В свете нашей эффективной работы в оппозиции и в избирательной кампании разумным виделось сохранять высокий градус преемственности теневым кабинетом и постами в нынешнем кабинете. Вилли Уитлоу стал министром внутренних дел, и в этой роли, а позднее в качестве лидера Палаты лордов он снабжал меня лично и правительство в целом дальновидными советами, основанными на колоссальном опыте. Люди часто удивлялись тому, как хорошо нам удавалось работать вместе, учитывая наше соперничество за лидерство и разнящиеся взгляды на экономические вопросы. Но Вилли – большой человек по характеру, как и по размерам. Он желал успеха для правительства, которое, как он согласился с самого начала, будет действовать в соответствии с моей философией. Единожды обозначив свою лояльность, он никогда от нее не отказывался. Он был незаменимым вице-премьером пост, который не имеет конституционного существования, но является явным признаком политического превосходства, – и балластом, который помогал удерживать правительство на верном курсе.
Но некоторые изменения портфелей были необходимы. Я назначила грозного Кристофера Соумса лидером Палаты лордов. Кристофер был человеком в себе, даже слишком, если честно, поэтому лучше подходил для сольной работы, нежели для работы в гармонии с окружающими.

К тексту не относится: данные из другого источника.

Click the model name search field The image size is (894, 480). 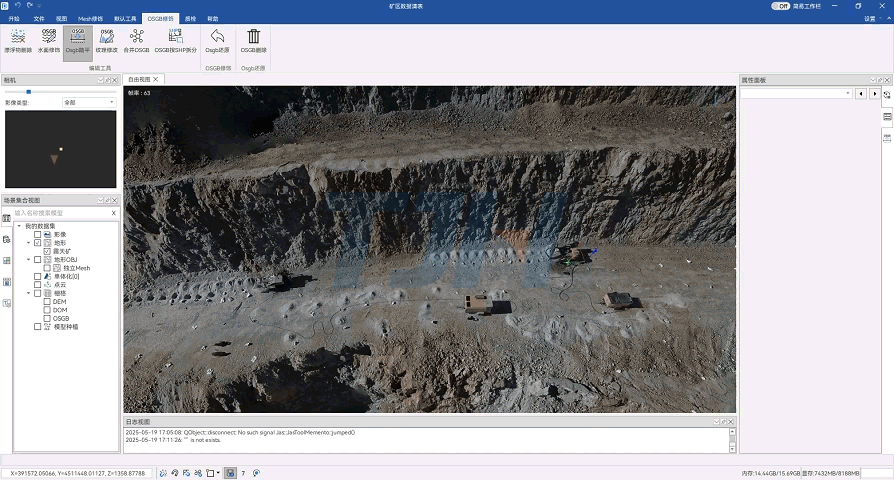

Питер Керрингтон, который умело возглавлял Палату лордов в оппозиции, стал министром иностранных дел. Питер обладал прекрасными манерами и способностью мгновенно определять ключевые точки в любом споре. И он мог выражаться остро. У нас были разногласия, но никаких обид не было. Питер всегда мог объяснить любому особо неподатливому министру иностранных дел, что как бы он сам ни относился к какому-то предложению, премьер-министр ни за что с ним не согласится. Однако я намеревалась сделать так, чтобы хотя бы один министр в министерстве иностранных дел имел бы большой опыт – и четкие взгляды – в экономической политике. Я распорядилась, чтобы Питер привлек Ника Ридли.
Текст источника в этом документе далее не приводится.